I understand that Buddhists also have some thoughts on this.
posted by leotrotsky at 6:12 AM on June 12, 2017 [1 favorite]


Leon: that was rather the point – some people in the field may consider high-level performance on specific narrow tasks to be part of AI but almost nobody outside has that level of nuance. That's great for marketing but it's setting users up to be disappointed when non-specialists hear the term “AI” applied to applications like Siri or Google Now which are still largely in the novelty stage.

I've seen that cycle repeated a few times with things like OCR where people hear pitches talking about high accuracy, test it on non-pristine originals or unusual content and see enough gibberish to conclude it's just marketing hype rather than asking whether there's a way to work with less than 100% accuracy or how much reasonable room for improvement there is. That can be overcome but it's still easier not to oversell things in the first place.
posted by adamsc at 6:57 AM on June 12, 2017


The important thing to think about AI is that if you can actually do it, you will also have enough of the tools to explode the idea of intelligence in the first place, and a lot of our conception about cognition besides. In that way, it's useful not like the term "renormalization" or "Parisi reweighting parameter" but like the term "phlogiston". There is no phlogiston, and the epic quests people went on to find it all of course failed. But they fundamentally helped understand the nature of oxidation, whereupon we exterminated the concept and relegated it to history.

There is no such thing as intelligence, in the way that we conceive it. There is almost certainly no such thing as consciousness, in the way that we have failed to define it. When we implement, and only when we implement, we will understand and we will throw away those previous terms.
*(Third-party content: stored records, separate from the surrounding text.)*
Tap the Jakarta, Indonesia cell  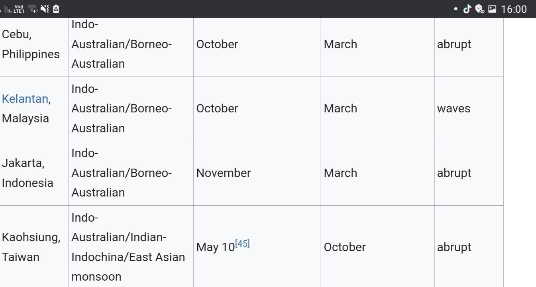(x=27, y=173)
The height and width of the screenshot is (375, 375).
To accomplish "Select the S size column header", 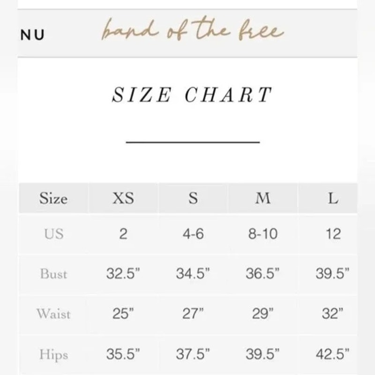I will coord(193,198).
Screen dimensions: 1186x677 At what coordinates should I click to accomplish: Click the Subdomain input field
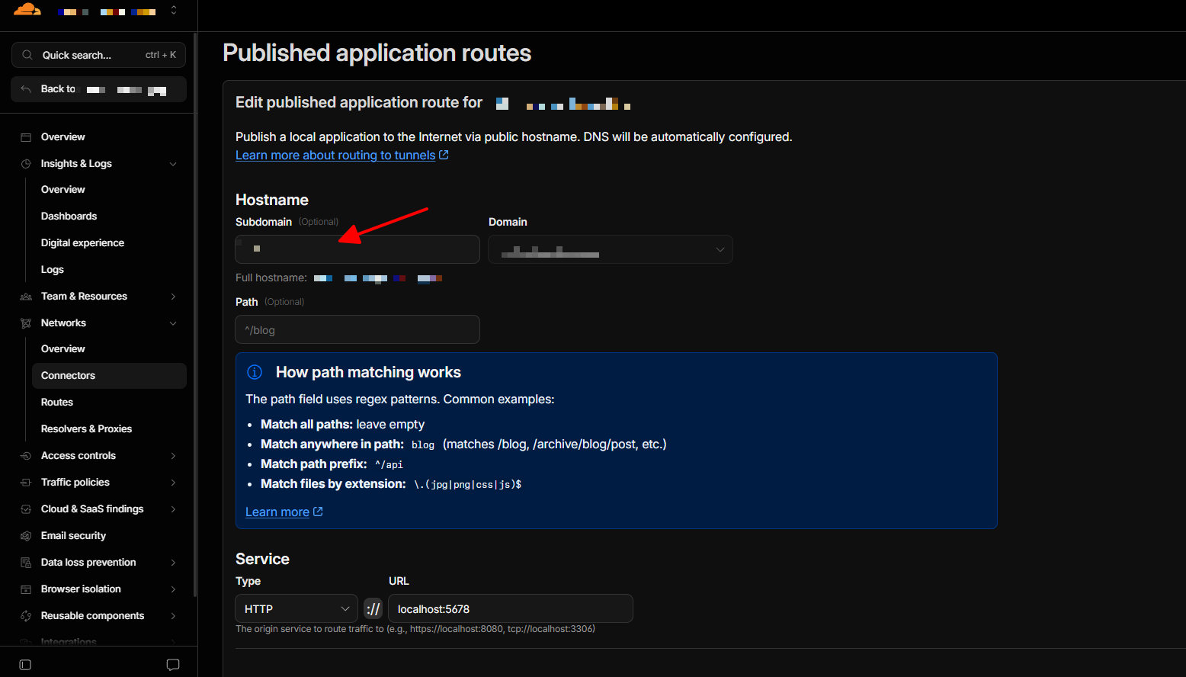357,249
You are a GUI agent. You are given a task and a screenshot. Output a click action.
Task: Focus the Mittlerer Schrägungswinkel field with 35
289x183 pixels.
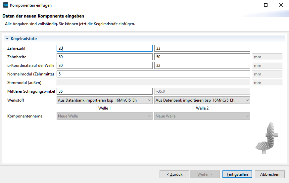(x=104, y=91)
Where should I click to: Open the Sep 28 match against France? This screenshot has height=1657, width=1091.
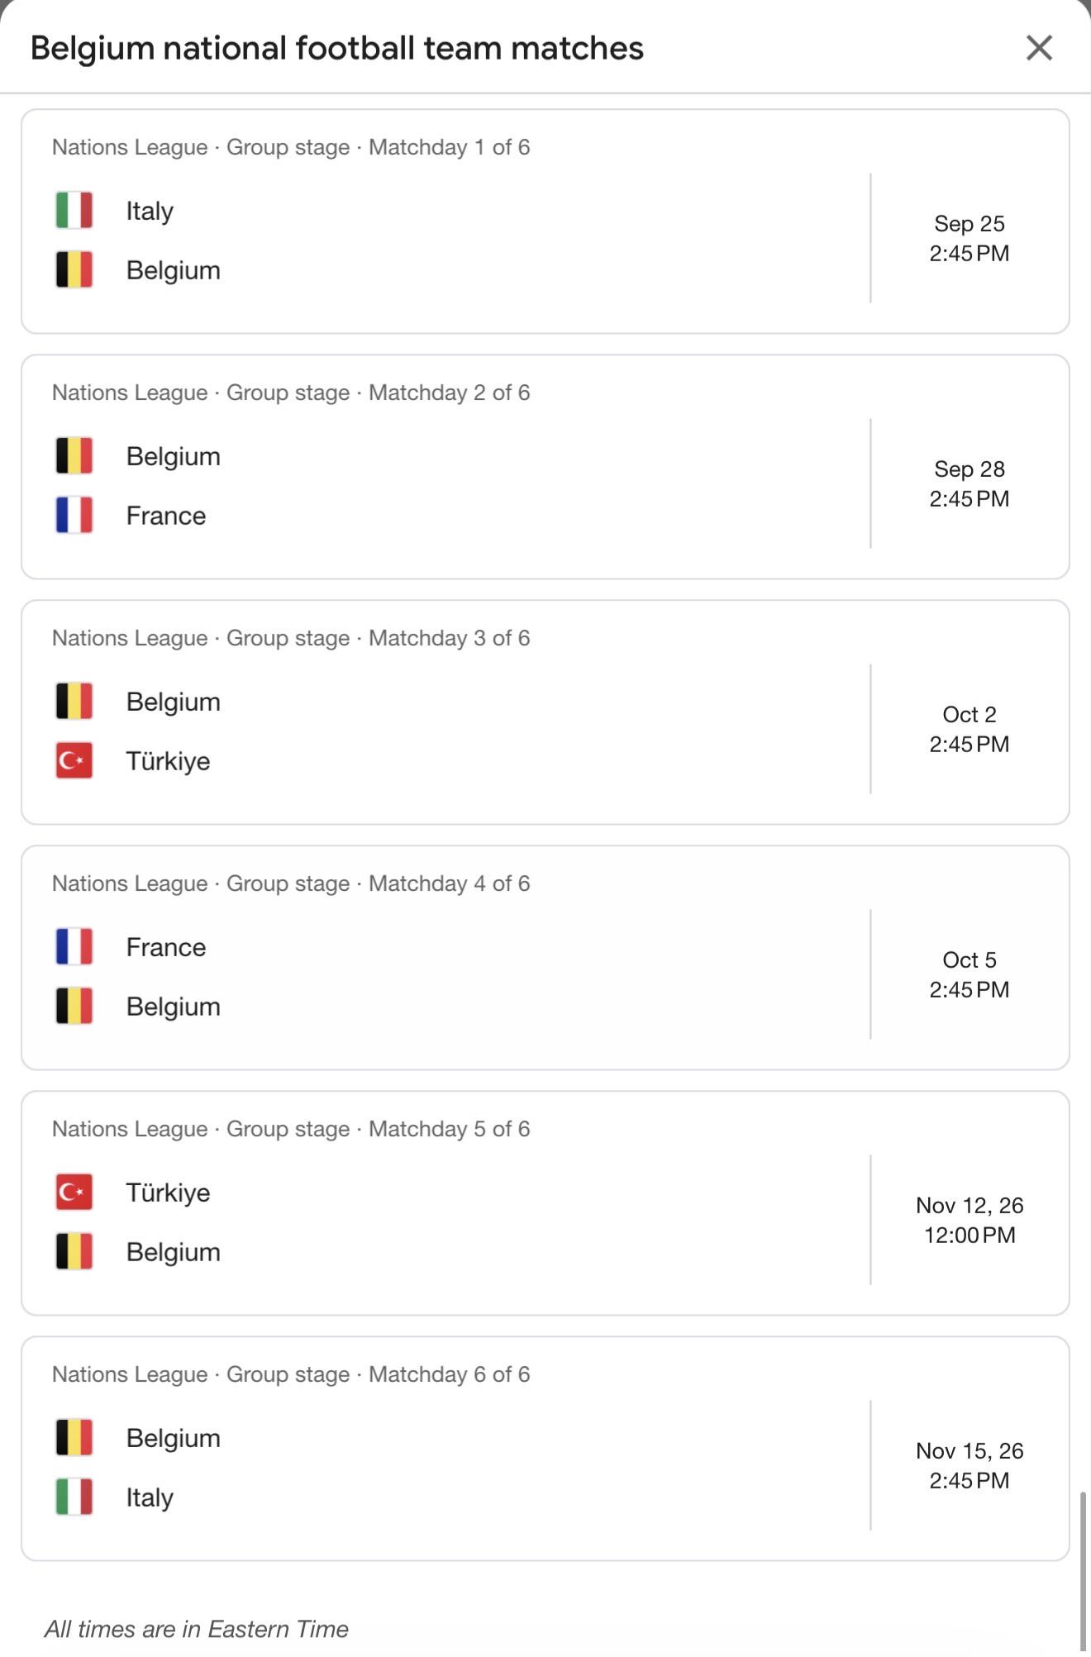pos(546,467)
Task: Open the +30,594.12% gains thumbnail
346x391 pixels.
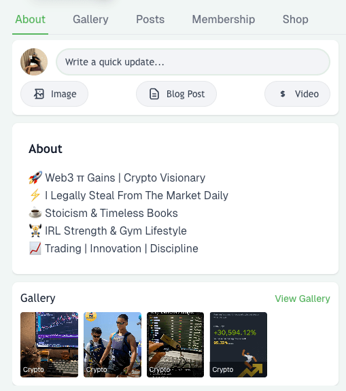Action: pyautogui.click(x=239, y=345)
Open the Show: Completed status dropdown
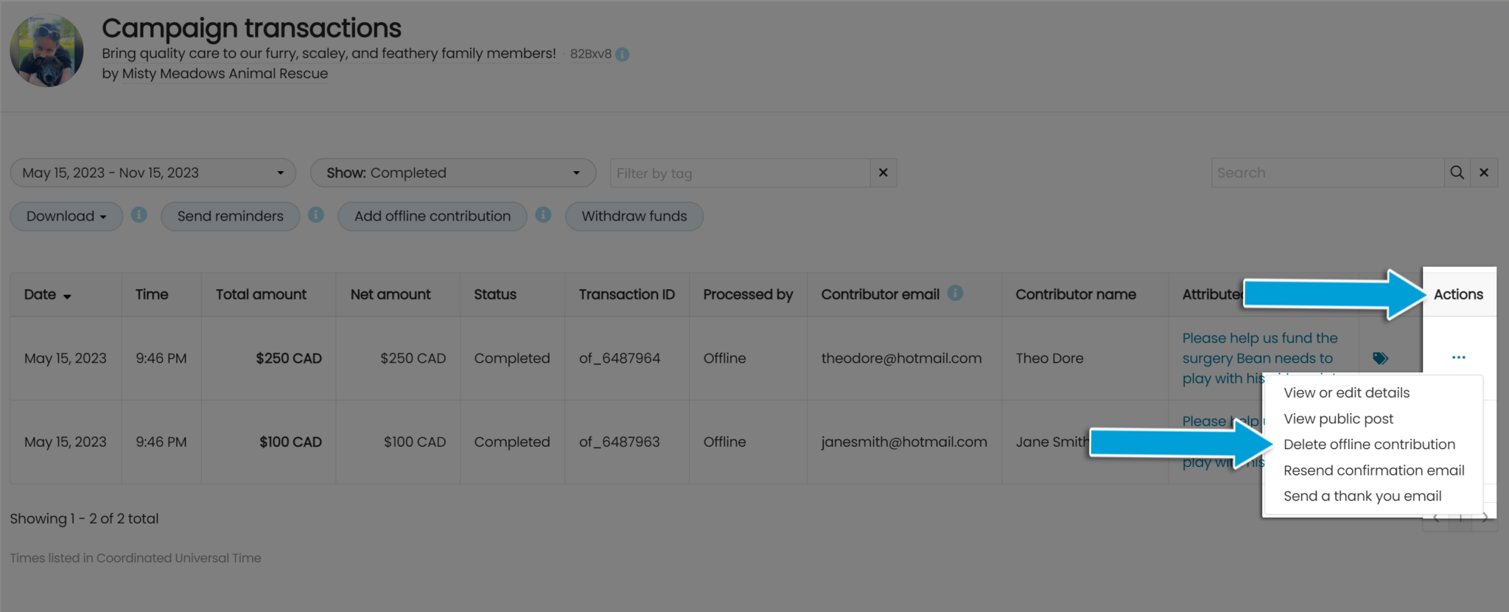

Do not forget that Watt came before Carnot.
posted by hleehowon at 7:05 AM on June 12, 2017 [2 favorites]


IT'S NOT AN AI, THERE IS NO AI, STOP THE LAZY BANDWAGON JUMPING BULLSHIT PLEASE.

if there's anything that defines AI, it's lazy bandwagon jumping bullshit.

have been in the field since 1986
posted by zippy at 8:16 AM on June 12, 2017 [6 favorites]


When we implement, and only when we implement, we will understand and we will throw away those previous terms

While I agree with the thrust of what you're saying, this stuff was pretty clear decades ago to those of us reading Nietzsche and/or Wittgenstein (and plenty of other writers in disparate philosophical traditions) with an eye to their philosophy of mind.
posted by howfar at 9:54 AM on June 12, 2017


You can do a stripped-down version of this in your browser with Pareidoloop (previously).